:: WHAT NEEDS TO BE DONE ::
No pictures go in the copy; retype exactly the lines from the one with "Click the x4 Win multiplier badge" through the last line of the records.
--- MATERIAL FOR THE TASK Enclosed Below ---
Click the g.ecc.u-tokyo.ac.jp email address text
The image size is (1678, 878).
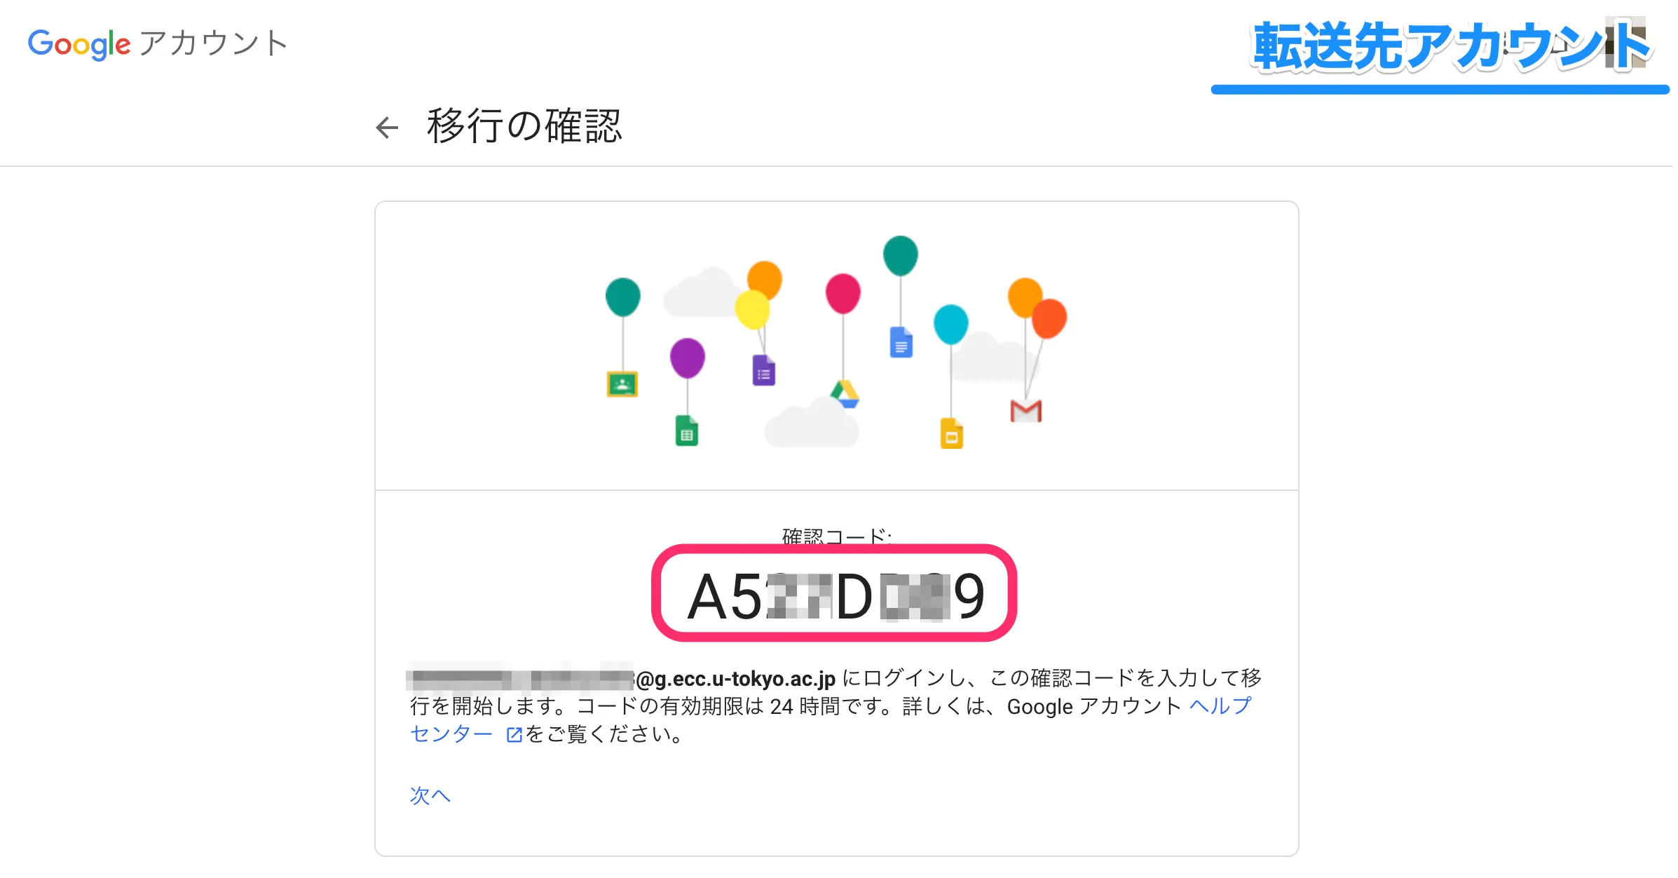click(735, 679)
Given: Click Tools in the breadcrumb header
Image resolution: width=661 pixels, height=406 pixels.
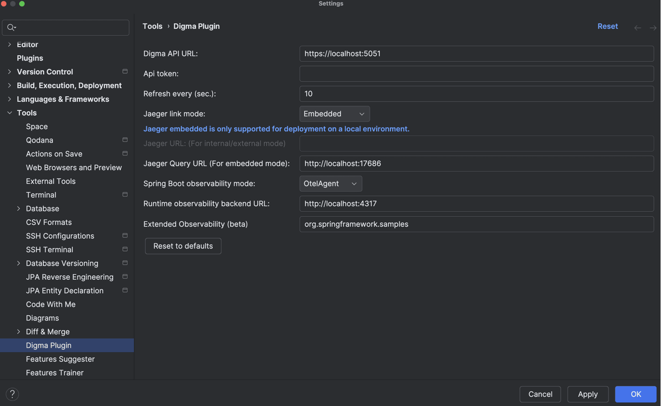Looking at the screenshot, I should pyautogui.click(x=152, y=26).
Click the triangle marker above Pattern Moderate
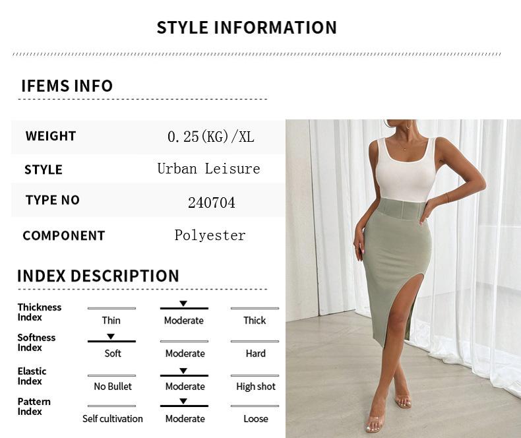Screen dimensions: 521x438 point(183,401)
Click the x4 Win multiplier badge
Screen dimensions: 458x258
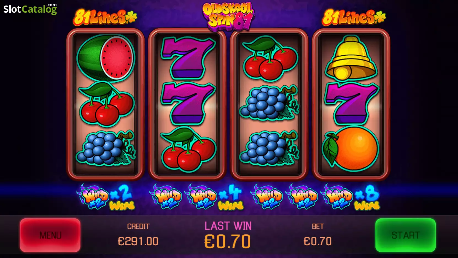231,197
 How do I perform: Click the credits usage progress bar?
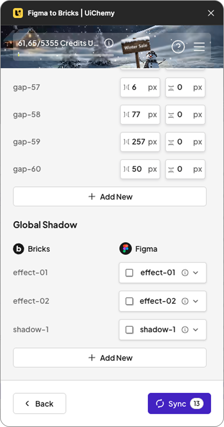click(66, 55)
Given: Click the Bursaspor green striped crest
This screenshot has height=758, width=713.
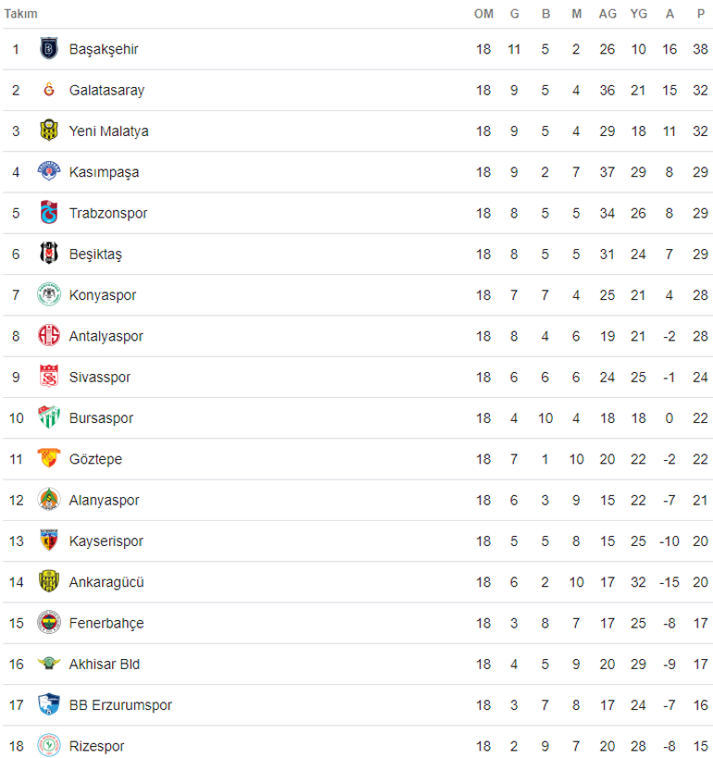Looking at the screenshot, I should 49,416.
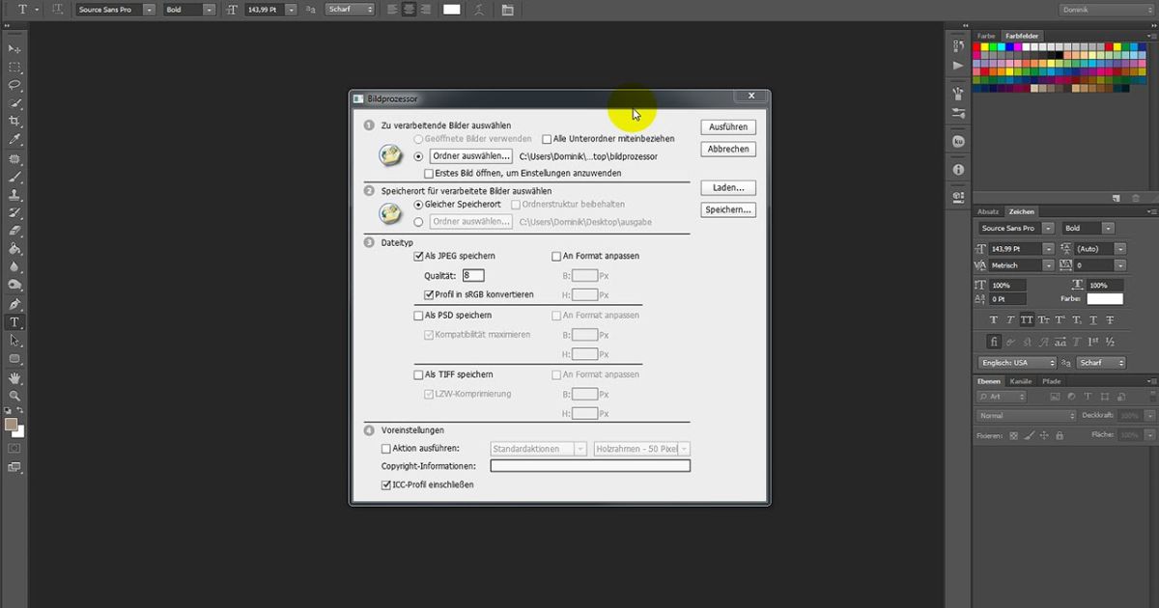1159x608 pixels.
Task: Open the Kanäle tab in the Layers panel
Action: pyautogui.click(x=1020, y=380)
--- End of Enclosed MATERIAL FOR THE TASK ---
:: SOLUTION ::
Click the x4 Win multiplier badge
Screen dimensions: 458x258
231,197
 How do I perform: Click the credits usage progress bar?
click(66, 55)
Given: Click the Bursaspor green striped crest
This screenshot has height=758, width=713.
Looking at the screenshot, I should 49,416.
1159x608 pixels.
Task: Open the Kanäle tab in the Layers panel
Action: pyautogui.click(x=1020, y=380)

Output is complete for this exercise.